El fondo no es solo "correr mucho". Es el entrenamiento maestro que agranda tu motor, te enseña a quemar grasa y forja tu mente para las distancias largas.
Al correr largo y suave, tu cuerpo crea nuevas "tuberías" (capilares) y más fábricas de energía (mitocondrias) en tus músculos. En términos simples, estás instalando un motor más grande y eficiente que envía oxígeno mucho más rápido a tus piernas.
Correr rápido gasta tus reservas de carbohidratos (glucógeno), las cuales son limitadas.
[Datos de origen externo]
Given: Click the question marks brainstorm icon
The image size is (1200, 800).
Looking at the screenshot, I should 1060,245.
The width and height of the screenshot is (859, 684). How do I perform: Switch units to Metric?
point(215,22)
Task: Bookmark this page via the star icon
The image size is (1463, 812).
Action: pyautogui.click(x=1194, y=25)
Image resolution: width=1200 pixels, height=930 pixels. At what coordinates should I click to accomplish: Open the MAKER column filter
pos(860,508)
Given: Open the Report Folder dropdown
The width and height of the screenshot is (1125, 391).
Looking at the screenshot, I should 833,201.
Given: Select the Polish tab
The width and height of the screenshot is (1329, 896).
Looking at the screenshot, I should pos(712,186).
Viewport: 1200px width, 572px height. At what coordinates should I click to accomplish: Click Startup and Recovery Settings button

El Long Run, al hacerse a un ritmo lento, le enseña a tu cuerpo a usar la grasa como combustible principal.
El corazón no es el único que entrena. El fondo endurece tus tendones, huesos y ligamentos. Acostumbra a tu cuerpo a soportar el estrés y el peso de miles de impactos contra el asfalto.
Estar dos horas o más sobre el asfalto es un juego mental. Acostumbrarte a la fatiga prolongada y a la monotonía forja la paciencia, la disciplina y la fuerza de voluntad.
El mayor error del corredor aficionado es hacer sus fondos demasiado rápido. El objetivo fisiológico se pierde. Este entrenamiento debe hacerse estrictamente a un ritmo cómodo (Zona 2).